Giorgio Valoti, prefeito de Cene, cidade próxima de Bergamo, morreu na última sexta-feira. Ele tinha 70 anos. Seu filho, Alessandro, disse que 90 pessoas morreram no mesmo dia no principal hospital de Bergamo. O vírus “está massacrando este vale; todas as famílias estão perdendo alguém querido”, disse ele. "Em Bergamo, são tantos corpos se acumulando que já não se sabe o que fazer com eles".
Em Fiobbio, um povoado nos arredores de Bergamo, uma ambulância veio buscar o pai de Luca Carrara, 86 anos, no sábado. No domingo, outra veio buscar a mãe, de 82 anos. Carrara, de 52 anos, não pôde visitá-los no hospital e ficou em casa em quarentena, onde começou a mostrar sintomas do vírus. Na terça-feira, 10, seus pais morreram. Seus corpos são mantidos no necrotério do hospital e aguardam a cremação.
"Sinto muito por eles ainda estarem lá", disse ele. "Ainda mais sozinhos."
Luca di Palma, de 49 anos, disse que seu pai, Vittorio, de 79 anos, morreu na noite de quarta-feira e que a funerária para a qual ele ligou disse que não havia espaço para o corpo. Em vez disso, os trabalhadores entregaram em sua casa um caixão, algumas velas, uma cruz e uma geladeira mortuária para que ele pudesse deixar o pai na sala de estar. Ele disse que ninguém veio prestar homenagem, por medo de contágio, embora seu pai tivesse morrido antes de ter sido confirmado como um caso de coronavírus, e os médicos se recusaram a realizar um teste de cotonete post mortem.
No sábado, di Palma seguiu um carro fúnebre carregando o corpo do pai até um cemitério em Bergamo, onde um zelador os deixou entrar e trancou os portões.
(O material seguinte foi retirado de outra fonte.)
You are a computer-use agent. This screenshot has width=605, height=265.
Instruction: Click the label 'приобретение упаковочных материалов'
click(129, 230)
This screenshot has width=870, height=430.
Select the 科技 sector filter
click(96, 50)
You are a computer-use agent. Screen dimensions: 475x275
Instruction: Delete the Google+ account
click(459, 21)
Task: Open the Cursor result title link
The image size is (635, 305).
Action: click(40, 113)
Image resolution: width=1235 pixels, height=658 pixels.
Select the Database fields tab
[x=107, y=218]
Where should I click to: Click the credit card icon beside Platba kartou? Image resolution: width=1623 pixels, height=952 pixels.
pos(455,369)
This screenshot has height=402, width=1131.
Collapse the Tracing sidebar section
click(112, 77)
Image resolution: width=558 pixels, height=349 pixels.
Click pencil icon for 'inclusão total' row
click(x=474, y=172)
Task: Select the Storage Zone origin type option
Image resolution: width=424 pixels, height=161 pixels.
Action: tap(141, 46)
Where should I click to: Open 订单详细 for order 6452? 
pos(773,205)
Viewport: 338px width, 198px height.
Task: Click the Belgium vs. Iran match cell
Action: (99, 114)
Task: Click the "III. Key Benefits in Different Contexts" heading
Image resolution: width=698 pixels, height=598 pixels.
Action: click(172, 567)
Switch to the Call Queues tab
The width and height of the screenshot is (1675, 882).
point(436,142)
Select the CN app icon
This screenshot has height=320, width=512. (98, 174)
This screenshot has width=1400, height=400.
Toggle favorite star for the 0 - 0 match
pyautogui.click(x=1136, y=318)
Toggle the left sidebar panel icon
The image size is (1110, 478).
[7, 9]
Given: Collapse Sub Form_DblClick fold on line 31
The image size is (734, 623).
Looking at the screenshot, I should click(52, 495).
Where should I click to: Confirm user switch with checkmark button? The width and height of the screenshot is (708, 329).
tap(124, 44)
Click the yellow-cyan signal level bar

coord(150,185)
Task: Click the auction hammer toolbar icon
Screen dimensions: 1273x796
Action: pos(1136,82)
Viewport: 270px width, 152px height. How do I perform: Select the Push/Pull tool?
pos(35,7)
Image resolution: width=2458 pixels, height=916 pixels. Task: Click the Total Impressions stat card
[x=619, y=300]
Um padre chegou para fazer uma breve oração sobre o carro fúnebre, com o bagageiro levantado. Di Palma disse que seu pai queria ser cremado, mas a espera foi longa. "É doloroso", disse ele.
Em um país onde muitos aprendem na escola sobre o temido Monatti, que, precedido pelo toque de um pequeno sino, buscava cadáveres em carroças durante a praga de Milão do século 17, a acumulação de cadáveres parece uma cena de outra época.
Alessandro Bosi, secretário da Federação Nacional de Casas Funerárias, disse que o vírus também pegou a indústria mortuária de surpresa, tendo que lidar com os mortos sem máscaras ou luvas suficientes. Enquanto as autoridades de saúde dizem que não acreditam que o vírus possa ser transmitido postumamente, Bosi disse que os pulmões de um cadáver frequentemente liberam ar ao serem movidos.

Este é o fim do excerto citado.